Text ->
In an ideal world, goals serve as an inspiration for improved performance. And goals are the result of your well-laid plans and actions.
In reality, however, goals have a way of narrowing your perspective. You become so focused on the goal, like a horse on a racetrack, that you lose sight of everything else.
The problem with goals
Goal setting is not the problem per se. It’s the way we look and deal with goals that seem to cause the problem.
To paraphrase Bill Gates, we tend to overestimate what we can accomplish in a short period of time. As a result, when we fail to meet our objectives, we become discouraged and feel like failures.
Worse, we may abandon the goal entirely and never try again. Not to mention the stress and the immense pressure that these goals, or stretch goals as they are known, place on us.
There are a few problems that arise when we become overly focused on our goals. To enumerate, these problems are:
Goals do not define success
Winners and losers alike have goals. And if goals are the determining factor of success, then just by having goals, we should all be successful right?
According to James Clear, author of Atomic Habits:
Every Olympian wants to win a gold medal. Every candidate wants to get the job. And if successful and unsuccessful people share the same goals, then the goal cannot be what differentiates the winners from the losers. It wasn’t the goal of winning the Tour de France that propelled the British Cyclists to the top of the sport. Presumably, they had wanted to win the race every year before—just like every other professional team. The goal had always been there.– James Clear
Goal achievement is fleeting
The high of achieving a goal does not last. It may even be underwhelming for some.

Provided records ->

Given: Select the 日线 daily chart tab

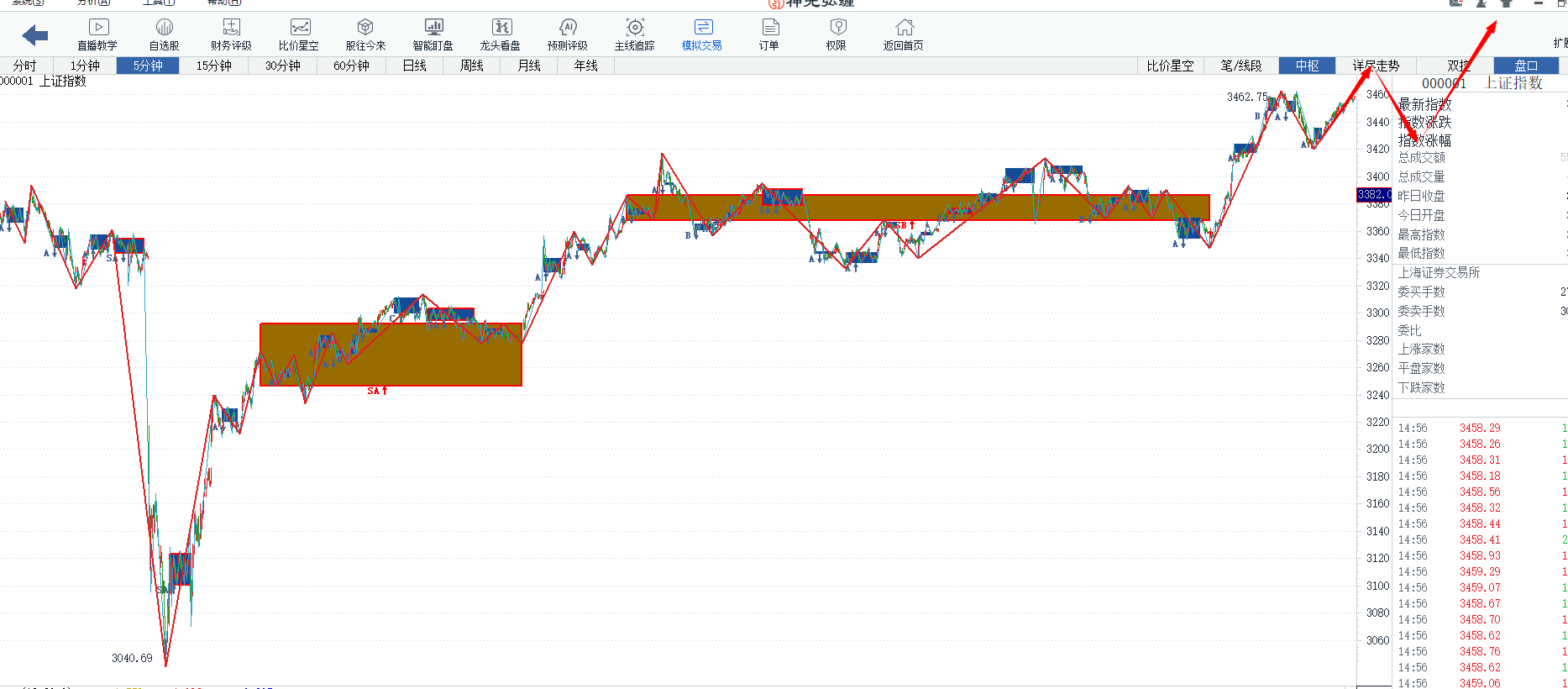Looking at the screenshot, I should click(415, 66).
--
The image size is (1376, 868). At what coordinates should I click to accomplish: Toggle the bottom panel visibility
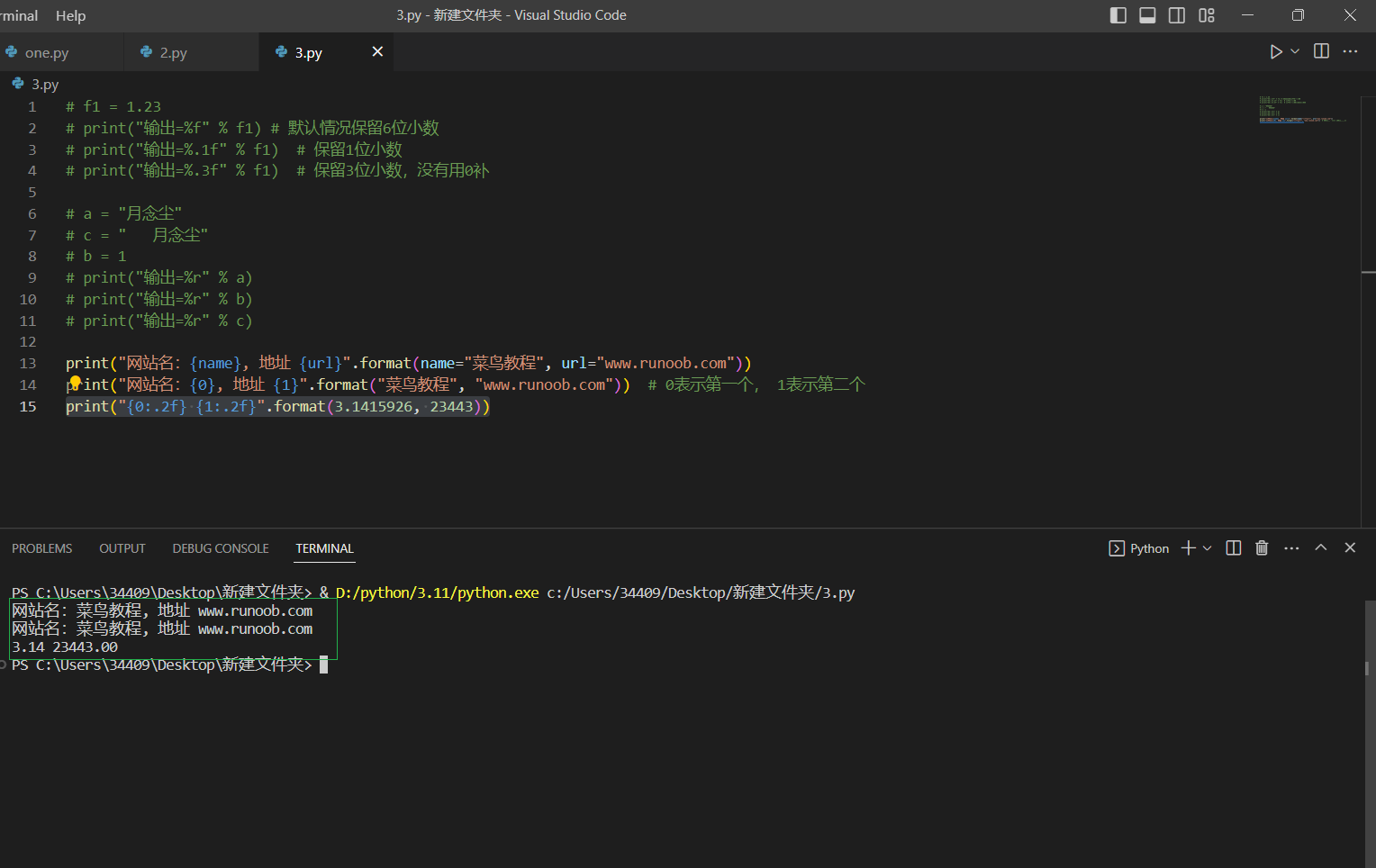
* * *
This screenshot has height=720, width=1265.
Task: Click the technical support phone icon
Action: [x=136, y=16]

Required tasks ->
a. In the text on goals, who is named as the author of Atomic Habits?
b. In the records, print the lines from the line with "This screenshot has height=720, width=1265." up to and including the line with "Action: [x=136, y=16]", reproducing them exactly.

Answer list ->
a. James Clear

b.
This screenshot has height=720, width=1265.
Task: Click the technical support phone icon
Action: [x=136, y=16]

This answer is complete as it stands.